The Reserve Bank kept its benchmark repo rate unchanged at 7% yesterday, saying that while it was still concerned about inflation, the weak economy had provided some room to delay further policy tightening.
“The MPC [monetary policy committee] is aware that some of the favourable factors that contributed to this decision could reverse quickly,” governor Lesetja Kganyago said.
“It remains ready to respond appropriately to any significant change in the inflation outlook.
Although inflation is running higher than the bank’s 3%-to6% target – the consumer price index (CPI) rose 6.3% last month, Wednesday’s report showed – the outlook for economic growth has weakened.
The bank now expected CPI inflation to average 6.6% this year, Kganyago said yesterday, from an earlier forecast of 6.7%, while the forecast for next year was revised to 6% from 6.2% and for 2018 to 5.5% from 5.2%.

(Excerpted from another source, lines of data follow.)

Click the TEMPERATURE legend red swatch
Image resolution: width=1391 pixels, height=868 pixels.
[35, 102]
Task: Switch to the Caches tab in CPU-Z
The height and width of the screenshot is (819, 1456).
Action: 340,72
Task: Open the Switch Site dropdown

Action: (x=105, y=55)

The bank now sees inflation peaking at 7.1% in the fourth quarter this year.
Food inflation is expected to peak at 12%, also in the fourth quarter.

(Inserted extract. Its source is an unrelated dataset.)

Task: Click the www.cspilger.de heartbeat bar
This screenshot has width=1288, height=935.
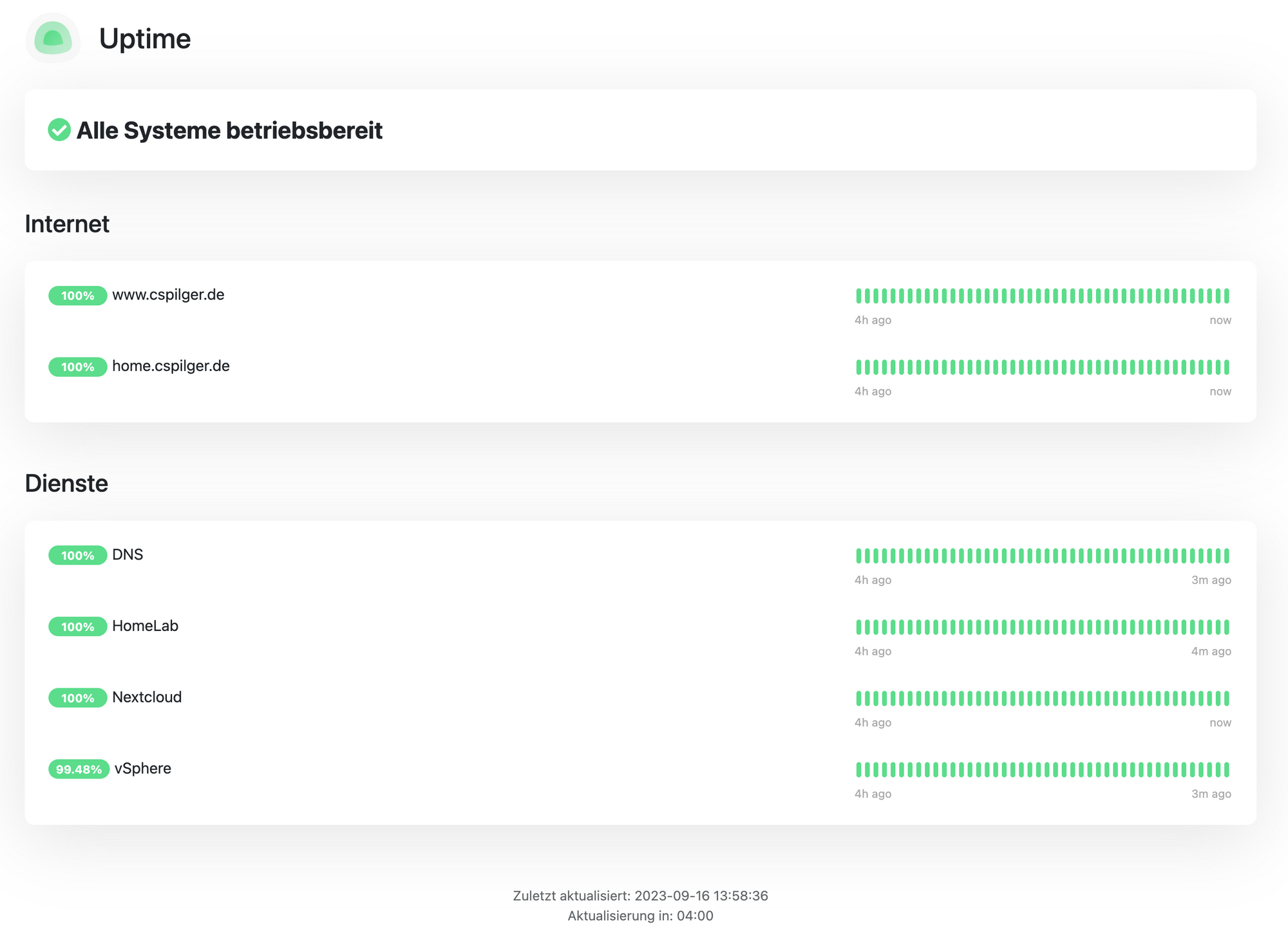Action: point(1042,296)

The economy contracted 1.2% in the first quarter, and the International Monetary Fund’s latest projections for the year put growth at just 0.1%.
Yesterday, the bank revised its projection for growth this year to 0% from 0.6%.
It puts growth next year at 1.1%, from a previous 1.3% forecast, and the 2018 outlook is for 1.5% growth (1.7% before).
The economy’s sluggishness is one of the main concerns of international rating agencies, which will review their ratings of South Africa again at the end of the year.
All 16 of the economists surveyed by Business Day had expected rates to be left unchanged yesterday.
A stronger rand – it has strengthened to well below R15/$1 – and prospects for stabilising or falling global interest rates had also supported their expectations.
Yesterday’s decision left the repo rate unchanged at 7%.
The bank has raised rates by 75 basis points since the start of the year, and by 200 since January 2014.
The last increase was 25 basis points in March, and followed a 50-point hike in January. In its annual report last month, the bank warned that further increases this year could likely not be avoided.
“As most measures of underlying inflation and inflation expectations are already close to the top end of the inflation target range, there is little space to defer a policy response,” the bank’s management said in that report.